Examples of the liquid reducing agent used in the exhaust purification device 20 include an aqueous urea solution and unburned fuel. Among these, the urea aqueous solution is supplied into the exhaust gas, so that it is decomposed by the heat of the exhaust gas to generate ammonia, and this ammonia is used for the NO _x reduction reaction. The unburned fuel is used for the reduction reaction of contained hydrocarbons (HC) of NO _x .

The NO _X catalyst 21 can selectively reduce NO _X contained in exhaust gas using a reducing agent such as an aqueous urea solution supplied from the reducing agent supply means 25 and decompose it into nitrogen, water, carbon dioxide, or the like. If it is, it will not be restrict | limited in particular. Usable NO _x catalysts include, for example, strontium or barium as an active ingredient on a porous carrier, alkaline earth metals such as magnesium, rare earth metals such as cerium and lanthanum, noble metals such as platinum and rhodium, etc. The thing containing is mentioned.

Reducing agent supply means 25, a reducing agent injection valve 27 mounted to face the injection port between the upstream side oxidation catalyst 23a and the NO _X catalyst 21, a storage tank (not shown.) Of a reducing agent A reducing agent supply unit 29 that supplies the reducing agent injection valve 27 and a reducing agent supply control unit (DCU) 31 that controls the reducing agent injection valve 27 and the reducing agent supply unit 29 are provided.

  Although the detailed illustration of the reducing agent supply unit 29 is omitted, for example, the reducing agent in the tank is configured to be pumped by a pump or the like and supplied to the reducing agent injection valve 27 via the supply path 29a. The reducing agent injection valve 27 is composed of, for example, an electromagnetic control valve or the like, and is configured to be able to supply the reducing agent intermittently. Each device such as the pump and the reducing agent injection valve 27 is driven based on a signal from the DCU 31.

Such a reducing agent supply means 25 can supply the exhaust gas flowing in the reducing agent supply position 25a at the time of supply so that the reducing agent can be mixed while being dispersed as much as possible. It is desirable. If the dispersion state of the reducing agent is insufficient, the ratio of the reducing agent to the exhaust gas tends to be locally excessive or insufficient, and the use efficiency of the reducing agent and the NO _x purification efficiency may be reduced. is there. In particular, when the reducing agent remains in a liquid state without being dispersed and vaporized after the supply, it adheres to the inner wall surface of the exhaust passage 11 near the reducing agent supply position 25a in the form of droplets or the like. Crystallization may occur, and the reducing agent cannot reach the NO _x catalyst 21, which may reduce the utilization efficiency of the reducing agent.

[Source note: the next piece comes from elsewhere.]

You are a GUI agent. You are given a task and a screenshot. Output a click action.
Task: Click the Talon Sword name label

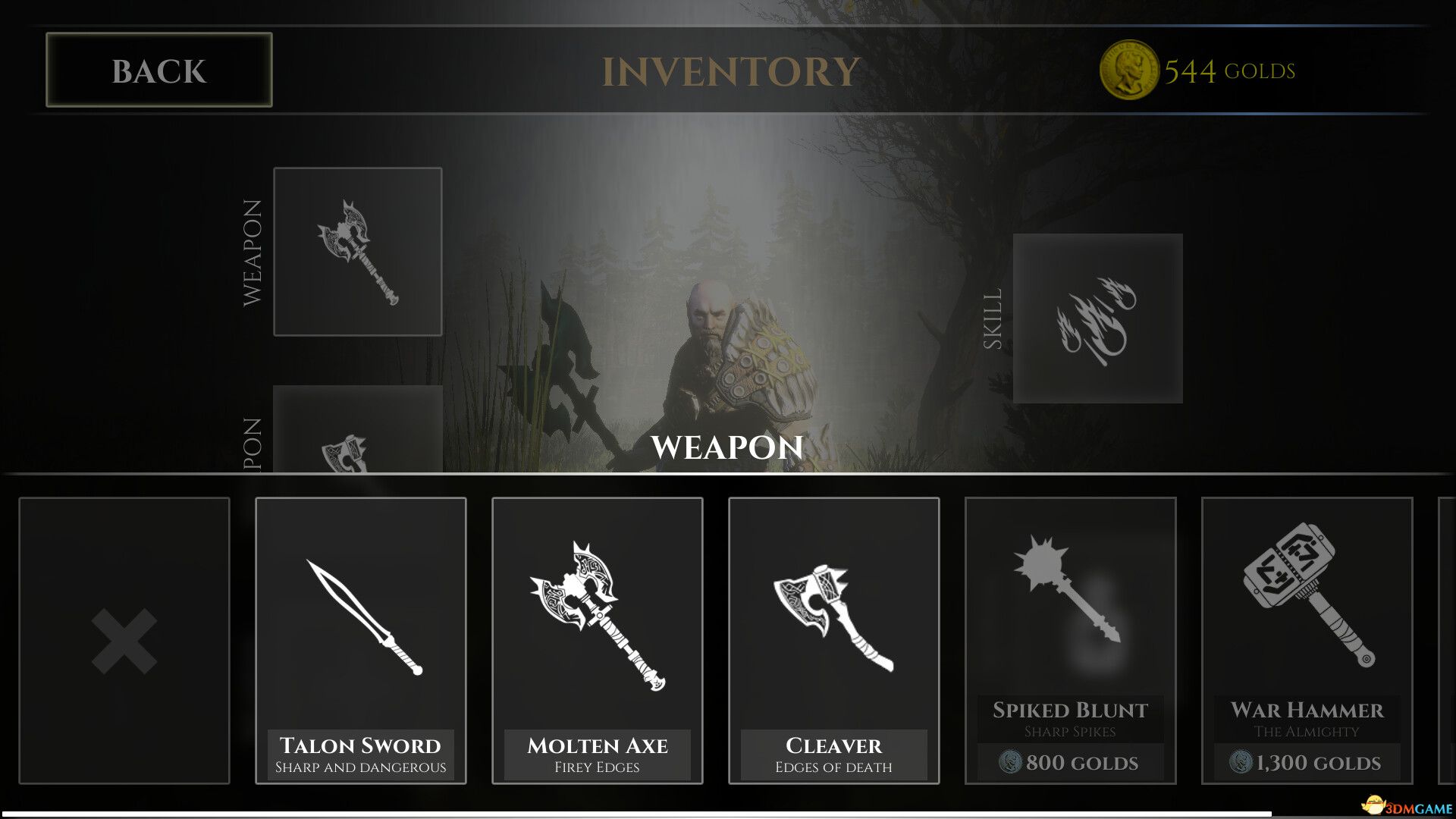pos(360,745)
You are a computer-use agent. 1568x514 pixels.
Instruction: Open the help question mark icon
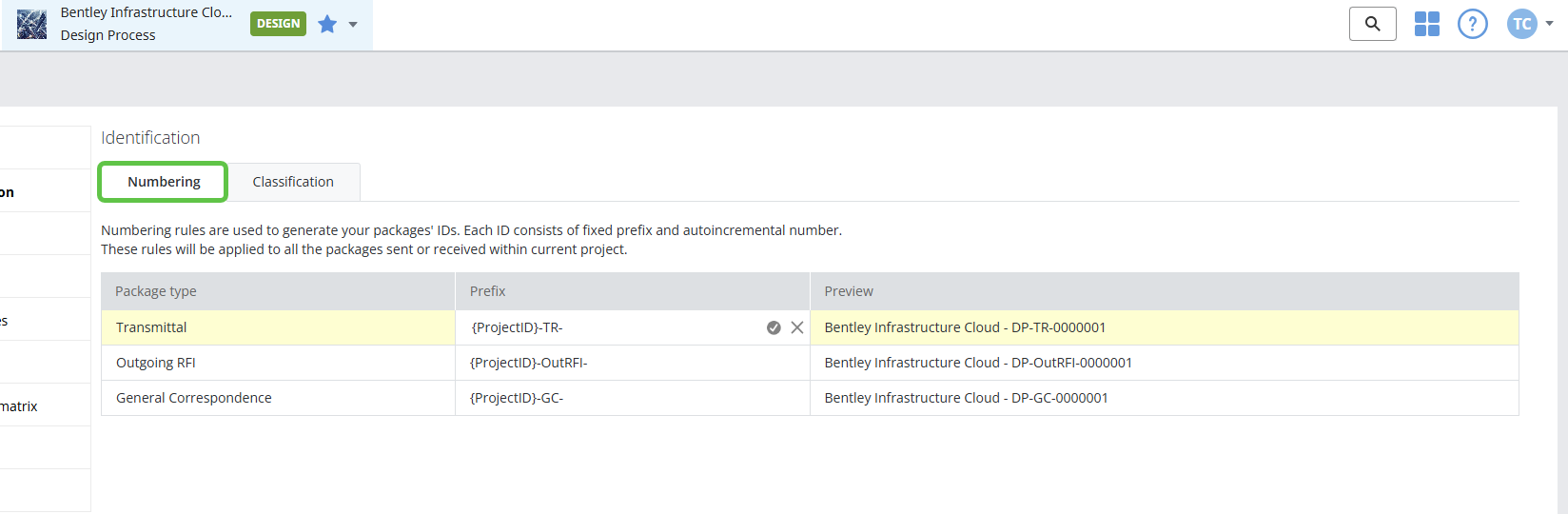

Therefore, the DCU 31 of the exhaust purification device 20 is supplied with an appropriate amount of reducing agent intermittently more easily distributed in the exhaust gas than the exhaust gas flowing in the reducing agent supply position 25a. In addition, the reducing agent supply means 25 and the reducing agent supply unit 29 are configured to be controllable.
Specifically, the DCU 31 can be controlled to supply the reducing agent from the reducing agent injection valve 27 in correspondence with the peak of the pressure wave of the exhaust gas in the exhaust passage 11.

2. Reducing agent supply control unit (DCU)
FIG. 2 is a diagram for explaining an example of the configuration of the DCU 31 provided in the exhaust gas purification apparatus of the present embodiment, and shows a configuration example represented by functional blocks regarding a portion related to the reducing agent supply control. Has been.
The DCU 31 is configured around a microcomputer having a known configuration, and an exhaust timing detection unit (in FIG. 2, “exhaust timing detection” detects exhaust timing at which exhaust gas is discharged from the internal combustion engine toward the exhaust passage. ), A delay time calculation unit (indicated as “delay time calculation” in FIG. 2) for calculating the time until the pressure wave peak reaches the reducing agent supply position, and a reducing agent injection valve. A supply frequency determination unit (denoted as “supply frequency determination” in FIG. 2) that determines the supply frequency of the reducing agent, and a supply timing determination unit (“supply” in FIG. 2) that determines the supply timing of the reducing agent by the reducing agent injection valve. "Determined timing"), a reducing agent supply amount calculation unit (indicated as "supply amount calculation" in FIG. 2) for calculating the reducing agent supply amount, and a reducing agent supply instruction to the reducing agent injection valve The Cormorant reducing agent supply instructing section (in FIG. 2 "supply instruction" denoted.) Are provided as main elements and the like. Each of these units is specifically realized by executing a program by a microcomputer (not shown).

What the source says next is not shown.